- _Target pointing data_
---

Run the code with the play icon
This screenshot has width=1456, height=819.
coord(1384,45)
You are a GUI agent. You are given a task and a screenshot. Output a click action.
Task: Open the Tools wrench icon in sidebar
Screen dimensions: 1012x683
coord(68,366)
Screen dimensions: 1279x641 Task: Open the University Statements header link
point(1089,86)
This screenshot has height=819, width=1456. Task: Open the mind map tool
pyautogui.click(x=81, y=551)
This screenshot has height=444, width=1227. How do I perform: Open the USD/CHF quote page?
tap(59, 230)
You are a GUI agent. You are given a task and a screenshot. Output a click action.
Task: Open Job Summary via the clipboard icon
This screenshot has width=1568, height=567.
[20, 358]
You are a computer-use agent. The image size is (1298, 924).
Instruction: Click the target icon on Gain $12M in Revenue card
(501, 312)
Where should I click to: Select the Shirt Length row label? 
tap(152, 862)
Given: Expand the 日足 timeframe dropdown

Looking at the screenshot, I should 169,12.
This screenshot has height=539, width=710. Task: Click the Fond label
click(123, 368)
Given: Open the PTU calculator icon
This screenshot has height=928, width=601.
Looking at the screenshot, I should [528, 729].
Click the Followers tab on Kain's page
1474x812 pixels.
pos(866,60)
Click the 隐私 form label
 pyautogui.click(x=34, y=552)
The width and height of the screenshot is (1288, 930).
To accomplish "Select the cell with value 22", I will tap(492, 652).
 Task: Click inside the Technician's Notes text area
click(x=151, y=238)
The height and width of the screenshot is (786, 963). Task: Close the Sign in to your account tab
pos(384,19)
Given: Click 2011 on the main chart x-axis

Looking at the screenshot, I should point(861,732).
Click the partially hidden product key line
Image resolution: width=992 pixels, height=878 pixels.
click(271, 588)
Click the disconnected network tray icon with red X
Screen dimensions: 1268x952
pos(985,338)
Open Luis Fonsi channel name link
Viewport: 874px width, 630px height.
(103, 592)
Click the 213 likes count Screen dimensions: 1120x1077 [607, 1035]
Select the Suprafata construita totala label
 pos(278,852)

---

- _Task prompt_
Write out as a JSON list of strings, one per line with blank lines omitted, everything from the line containing "Click the 213" down to the end of the lines above.

- _Task output_
[
  "Click the 213 likes count Screen dimensions: 1120x1077 [607, 1035]",
  "Select the Suprafata construita totala label",
  " pos(278,852)"
]